**Instrução de trabalho**
Escreva a continuação do trecho sobre Sakpatá e o panteão da Terra, começando logo após a última frase apresentada.

**Trecho**
********

Até os dias de hoje, Sakpatá é concebido como uma figura paternal, que protege seus descendentes, mas também cuida que sejam respeitadas as regras que ele estabeleceu, castigando os infratores, retirando-lhes a prosperidade, a saúde, a fecundidade e até a vida. Estas funções são características dos antepassados, que zelam pelo grupo e pela manutenção de suas tradições, usos e costumes.
As doenças atribuídas à sua cólera foram provavelmente, desde cedo, doenças da pele doenças eruptivas, cujo aspecto lembra sementes brotando do chão. Sakpatá, Xapanã e os “reis da Terra”, em geral, estão associados à agricultura e à fertilidade do solo; dão aos homens os grãos, cereais e feijões. Eles também governam as condições atmosféricas que influenciam a agricultura: a chuva, as secas, a luz do sol, o calor... Sakpatá é, assim, também um deus da riqueza, saudado como “ Rei da Terra “, “Rei das Contas “ (símbolo de realeza), “ Dono de Todas as Riquezas”, poderoso, magnífico.
Em nossa época, Sakpatá, aparece com o nome genérico de todo um grupo de divindades locais organizadas numa família, e que constituem o panteão da Terra. Os diversos membros da família especializam-se em algumas funções: controlam as águas do rios, a água potável, a luz do sol, vigiam os campos...

********

**Linhas exibidas**
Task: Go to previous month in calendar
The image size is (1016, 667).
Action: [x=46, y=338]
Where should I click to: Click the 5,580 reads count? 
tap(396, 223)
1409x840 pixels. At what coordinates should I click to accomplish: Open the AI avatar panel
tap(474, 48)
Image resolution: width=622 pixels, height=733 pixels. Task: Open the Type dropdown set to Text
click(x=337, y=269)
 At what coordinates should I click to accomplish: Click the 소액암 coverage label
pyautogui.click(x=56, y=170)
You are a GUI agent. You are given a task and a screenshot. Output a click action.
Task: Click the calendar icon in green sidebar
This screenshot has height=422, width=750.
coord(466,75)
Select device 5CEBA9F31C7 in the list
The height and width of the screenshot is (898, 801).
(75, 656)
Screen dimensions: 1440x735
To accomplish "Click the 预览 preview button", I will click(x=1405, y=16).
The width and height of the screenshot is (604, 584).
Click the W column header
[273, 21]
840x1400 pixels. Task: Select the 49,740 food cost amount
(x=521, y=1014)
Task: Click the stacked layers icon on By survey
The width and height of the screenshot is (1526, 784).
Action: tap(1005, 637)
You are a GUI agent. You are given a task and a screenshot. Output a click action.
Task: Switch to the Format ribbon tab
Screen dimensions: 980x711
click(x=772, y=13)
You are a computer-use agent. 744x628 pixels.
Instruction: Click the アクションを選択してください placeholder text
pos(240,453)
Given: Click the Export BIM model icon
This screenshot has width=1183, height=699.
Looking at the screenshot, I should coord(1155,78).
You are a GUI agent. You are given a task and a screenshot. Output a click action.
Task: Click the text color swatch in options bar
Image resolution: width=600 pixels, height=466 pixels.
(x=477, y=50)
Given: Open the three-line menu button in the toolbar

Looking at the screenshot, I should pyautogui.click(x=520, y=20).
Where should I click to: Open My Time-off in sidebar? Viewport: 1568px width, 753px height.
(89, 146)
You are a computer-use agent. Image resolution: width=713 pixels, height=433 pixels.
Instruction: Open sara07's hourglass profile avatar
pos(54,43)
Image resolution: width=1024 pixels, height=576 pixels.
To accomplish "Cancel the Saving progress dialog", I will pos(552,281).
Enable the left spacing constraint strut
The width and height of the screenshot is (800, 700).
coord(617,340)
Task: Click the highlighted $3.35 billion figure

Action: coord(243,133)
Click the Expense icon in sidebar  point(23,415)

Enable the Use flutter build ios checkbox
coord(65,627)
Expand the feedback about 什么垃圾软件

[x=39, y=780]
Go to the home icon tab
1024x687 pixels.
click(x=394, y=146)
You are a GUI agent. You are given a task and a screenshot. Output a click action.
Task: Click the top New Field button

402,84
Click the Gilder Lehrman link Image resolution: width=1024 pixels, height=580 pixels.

********

**Resposta da tarefa**
Mas, ao mesmo tempo, Sakpatá foi cada vez mais associado, na mente das pessoas, à varíola. Este processo deve ter começado no século XVIII, provavelmente na segunda metade. No século XIX já parecia ter-se metamorfoseado numa horrível entidade que sai a caçar na estação da seca, acompanhada por um bando de espíritos maldosos, matando, deformando, aleijando. Ele apareceu aos olhos dos europeus como uma força inteiramente negativa, identificada pura e simplesmente com a “Varíola”. Com o nome de Xapanã, simboliza forças anti-sociais: ele representaria a revelação descontrolada e integral daquilo que deve permanecer oculto, afirmando-se como divindade do segredo.
A varíola, ao fazer estourar a pele negra que encobre o corpo humano, revela a intimidade da carne vermelha, que normalmente deve ficar escondida. Por esta razão, jogar água na terra sem pedir previamente autorização, “Agô”, é o tabu mais difundido de Xapanã. Com efeito, a água retira a camada superficial de húmus negro e revela a terra dissimulada por ele. Por analogia, jogar água na terra eqüivale a chamar a varíola.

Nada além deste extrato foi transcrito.